C Margetts, Department of Medical and Molecular Genetics, University of Birmingham School of Medicine, Birmingham, United Kingdom
M Morris, Department of Medical and Molecular Genetics, University of Birmingham School of Medicine, Birmingham, United Kingdom
D Astuti, Department of Medical and Molecular Genetics, University of Birmingham School of Medicine, Birmingham, United Kingdom
D Gentle, Department of Medical and Molecular Genetics, University of Birmingham School of Medicine, Birmingham, United Kingdom
A Cascón, Hereditary Endocrine Cancer Group, Department of Human Genetics, CNIO and CIBERER, Madrid, Spain
F McRonald, Department of Medical and Molecular Genetics, University of Birmingham School of Medicine, Birmingham, United Kingdom
D Catchpoole, The Tumour Bankl, The Children's Hospital at Westmead, NSW, Australia
M Robledo, Hereditary Endocrine Cancer Group, Spanish National Cancer Centre (CNIO), Madrid, Spain
H Neumann, Medizinische Klinik IV, Sektion Präventive Medizin, Universitätsklinikum Freiburg, Freiburg i.Br., 79106, Germany
F Latif, Department of Medical and Molecular Genetics, University of Birmingham School of Medicine, Birmingham, United Kingdom
E Maher, Medical and Molecular Genetics, University of Birmingham, Birmingham, B15 2TT, United Kingdom

Correspondence: Eamonn Maher, Email: e.r.maher{at}bham.ac.uk

Abstract

The molecular genetics of inherited phaeochromocytoma have received considerable attention, but the somatic genetic and epigenetic events that characterize tumourigenesis in sporadic phaeochromocytomas are less well defined. Previously we found considerable overlap between patterns of promoter region tumour suppressor gene hypermethylation in two neural crest tumours, neuroblastoma and phaeochromocytoma. In order to identify candidate biomarkers and epigenetically inactivated tumour suppressor genes (TSGs) in phaeochromocytoma and neuroblastoma, we characterised changes in gene expression in three neuroblastoma cell lines after treatment with the demethylating agent 5-azacytidine.
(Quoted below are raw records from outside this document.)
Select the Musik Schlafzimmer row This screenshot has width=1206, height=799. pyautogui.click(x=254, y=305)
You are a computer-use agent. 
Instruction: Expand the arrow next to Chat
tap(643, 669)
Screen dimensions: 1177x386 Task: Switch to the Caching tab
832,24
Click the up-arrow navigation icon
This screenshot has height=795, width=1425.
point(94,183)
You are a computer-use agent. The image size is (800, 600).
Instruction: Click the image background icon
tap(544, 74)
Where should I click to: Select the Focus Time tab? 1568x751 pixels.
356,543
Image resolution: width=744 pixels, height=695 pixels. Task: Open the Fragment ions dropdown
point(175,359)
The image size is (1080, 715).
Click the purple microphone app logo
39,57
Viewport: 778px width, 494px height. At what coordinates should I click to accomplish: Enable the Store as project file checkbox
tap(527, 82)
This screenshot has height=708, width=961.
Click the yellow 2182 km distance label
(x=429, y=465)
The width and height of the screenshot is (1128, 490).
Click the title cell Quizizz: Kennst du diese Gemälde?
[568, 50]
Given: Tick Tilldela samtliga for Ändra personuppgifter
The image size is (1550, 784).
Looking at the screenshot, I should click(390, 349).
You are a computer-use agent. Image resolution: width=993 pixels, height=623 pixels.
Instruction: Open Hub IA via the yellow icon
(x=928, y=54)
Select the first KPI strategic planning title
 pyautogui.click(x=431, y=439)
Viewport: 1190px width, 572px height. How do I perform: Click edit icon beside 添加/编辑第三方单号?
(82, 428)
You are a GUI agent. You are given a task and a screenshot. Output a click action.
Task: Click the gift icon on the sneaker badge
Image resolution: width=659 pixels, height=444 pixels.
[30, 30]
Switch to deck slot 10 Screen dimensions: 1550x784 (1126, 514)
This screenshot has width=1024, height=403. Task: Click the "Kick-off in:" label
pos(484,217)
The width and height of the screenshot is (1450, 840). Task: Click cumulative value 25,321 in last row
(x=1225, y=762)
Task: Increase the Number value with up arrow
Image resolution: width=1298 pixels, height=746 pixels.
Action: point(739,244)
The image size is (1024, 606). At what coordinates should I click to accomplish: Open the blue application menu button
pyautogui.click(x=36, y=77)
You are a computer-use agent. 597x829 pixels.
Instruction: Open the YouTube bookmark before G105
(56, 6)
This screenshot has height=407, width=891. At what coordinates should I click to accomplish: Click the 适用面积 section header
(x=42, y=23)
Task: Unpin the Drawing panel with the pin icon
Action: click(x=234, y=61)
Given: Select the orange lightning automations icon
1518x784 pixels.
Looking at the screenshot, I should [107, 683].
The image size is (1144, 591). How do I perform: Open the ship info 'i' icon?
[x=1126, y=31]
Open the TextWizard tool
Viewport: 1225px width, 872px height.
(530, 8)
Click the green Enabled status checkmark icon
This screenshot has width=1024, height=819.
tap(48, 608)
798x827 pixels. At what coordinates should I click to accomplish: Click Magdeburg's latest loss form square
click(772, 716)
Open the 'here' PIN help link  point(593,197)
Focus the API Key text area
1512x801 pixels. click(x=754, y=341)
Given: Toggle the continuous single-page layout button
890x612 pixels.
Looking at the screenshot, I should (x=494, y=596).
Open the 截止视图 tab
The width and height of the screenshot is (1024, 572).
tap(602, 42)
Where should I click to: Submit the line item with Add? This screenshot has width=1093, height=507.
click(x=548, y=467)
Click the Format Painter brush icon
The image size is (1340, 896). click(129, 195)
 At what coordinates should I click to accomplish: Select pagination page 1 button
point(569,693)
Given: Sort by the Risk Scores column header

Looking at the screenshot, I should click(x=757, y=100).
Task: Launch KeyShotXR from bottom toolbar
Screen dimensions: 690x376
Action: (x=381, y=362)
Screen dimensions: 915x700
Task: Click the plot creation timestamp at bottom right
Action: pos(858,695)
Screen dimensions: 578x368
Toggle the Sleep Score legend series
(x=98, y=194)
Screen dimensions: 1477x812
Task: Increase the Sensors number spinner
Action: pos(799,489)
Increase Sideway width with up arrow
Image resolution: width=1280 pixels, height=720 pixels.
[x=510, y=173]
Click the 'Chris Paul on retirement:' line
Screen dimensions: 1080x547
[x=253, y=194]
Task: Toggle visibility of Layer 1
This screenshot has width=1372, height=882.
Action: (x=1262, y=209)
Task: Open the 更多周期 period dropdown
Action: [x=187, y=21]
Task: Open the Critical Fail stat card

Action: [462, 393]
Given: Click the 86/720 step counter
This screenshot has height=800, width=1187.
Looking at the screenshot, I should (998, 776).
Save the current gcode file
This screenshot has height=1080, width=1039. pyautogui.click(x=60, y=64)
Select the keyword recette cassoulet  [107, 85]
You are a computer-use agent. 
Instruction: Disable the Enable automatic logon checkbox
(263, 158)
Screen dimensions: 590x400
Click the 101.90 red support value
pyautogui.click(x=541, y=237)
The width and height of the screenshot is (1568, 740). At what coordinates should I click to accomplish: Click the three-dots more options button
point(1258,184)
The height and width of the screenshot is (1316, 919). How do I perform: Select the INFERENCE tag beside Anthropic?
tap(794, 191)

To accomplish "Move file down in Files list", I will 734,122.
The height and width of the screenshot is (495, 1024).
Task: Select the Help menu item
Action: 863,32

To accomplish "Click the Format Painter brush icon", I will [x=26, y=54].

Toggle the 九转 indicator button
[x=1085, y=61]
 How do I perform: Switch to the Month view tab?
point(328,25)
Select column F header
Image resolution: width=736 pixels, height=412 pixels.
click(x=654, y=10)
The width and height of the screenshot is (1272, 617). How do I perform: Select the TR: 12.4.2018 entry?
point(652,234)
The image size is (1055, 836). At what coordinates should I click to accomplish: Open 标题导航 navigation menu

Promoter region methylation status was then determined for 28 genes that demonstrated increased expression after demethylation. Three genes HSP47, HOXA9 and OPCML were methylated in >10% of phaeochromocytomas (52%, 17% and 12% respectively). Two of the genes, EMP3 and HSP47, demonstrated significantly more frequent methylation in neuroblastoma than phaeochromocytoma. These findings extend epigenotype of phaeochromocytoma and identify candidate genes implicated in sporadic phaeochromocytoma tumourigenesis.